When running dp --pt-expt test (or any path that goes through deepmd.pt_expt.infer.deep_eval) against a .pt2 AOTInductor package, AutoBatchSize doubles the batch on every success. For models with a large sel the exploration eventually saturates GPU memory, and the CUDA caching allocator raises the usual CUDA out of memory from inside the AOTInductor runtime. AOTInductor then rewraps that error as a generic
RuntimeError: run_func_(...) API call failed at
.../aoti_runner/model_container_runner.cpp, line 144
The original "CUDA out of memory" text is printed only to stderr, so the old is_oom_error -- which keyed on a short list of substrings in e.args[0] -- never matched. execute() therefore did not shrink the batch; the exception propagated and the run crashed on a GPU that was otherwise completely idle (as confirmed by monitoring nvidia-smi --query-compute-apps, which showed dp itself as the sole consumer holding tens of GiB just before the failure). Widen is_oom_error to:

  • walk the exception chain via __cause__ / __context__, so that a future PyTorch preserving the original OOM text is handled for free;
  • keep matching the four plain CUDA OOM markers on every message in the chain;
  • additionally treat the AOTInductor wrapper signature (run_func_( plus model_container_runner) as an OOM candidate.
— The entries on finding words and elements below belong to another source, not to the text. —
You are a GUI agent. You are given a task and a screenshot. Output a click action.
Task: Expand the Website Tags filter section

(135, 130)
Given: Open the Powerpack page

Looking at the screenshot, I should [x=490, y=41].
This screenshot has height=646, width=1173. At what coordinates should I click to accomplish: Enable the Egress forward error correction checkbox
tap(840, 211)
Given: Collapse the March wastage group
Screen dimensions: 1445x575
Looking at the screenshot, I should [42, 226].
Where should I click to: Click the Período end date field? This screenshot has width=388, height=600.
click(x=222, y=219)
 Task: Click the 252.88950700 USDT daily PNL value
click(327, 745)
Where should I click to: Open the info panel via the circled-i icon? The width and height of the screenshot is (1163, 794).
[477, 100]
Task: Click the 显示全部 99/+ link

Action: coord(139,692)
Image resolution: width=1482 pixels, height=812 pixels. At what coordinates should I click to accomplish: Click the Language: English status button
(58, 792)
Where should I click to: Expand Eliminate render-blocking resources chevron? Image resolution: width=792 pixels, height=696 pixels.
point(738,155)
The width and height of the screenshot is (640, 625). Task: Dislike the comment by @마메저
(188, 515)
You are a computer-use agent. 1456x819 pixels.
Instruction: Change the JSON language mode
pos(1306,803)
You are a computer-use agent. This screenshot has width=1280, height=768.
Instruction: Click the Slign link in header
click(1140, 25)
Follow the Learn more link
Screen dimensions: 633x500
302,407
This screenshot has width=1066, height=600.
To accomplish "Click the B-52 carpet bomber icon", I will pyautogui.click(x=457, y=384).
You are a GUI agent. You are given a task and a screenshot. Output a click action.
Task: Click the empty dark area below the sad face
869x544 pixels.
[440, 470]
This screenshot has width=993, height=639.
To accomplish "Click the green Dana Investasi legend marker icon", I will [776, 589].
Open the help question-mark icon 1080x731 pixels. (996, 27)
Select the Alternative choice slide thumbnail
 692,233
If the AOTInductor wrapper ever hides a non-OOM failure, the batch shrinker will halve down to 1 and then raise OutOfMemoryError, so the fallback is bounded -- non-OOM bugs still surface with a clear terminal error rather than being silently retried forever.

Summary by CodeRabbit

  • Bug Fixes
    • Improved out-of-memory detection to identify more CUDA memory exhaustion scenarios, including wrapped/instrumented failures; now reliably triggers cache cleanup when OOM conditions are detected.
  • Tests
    • Added unit tests verifying OOM detection across different error shapes and that CUDA cache clearing is invoked for detected OOMs.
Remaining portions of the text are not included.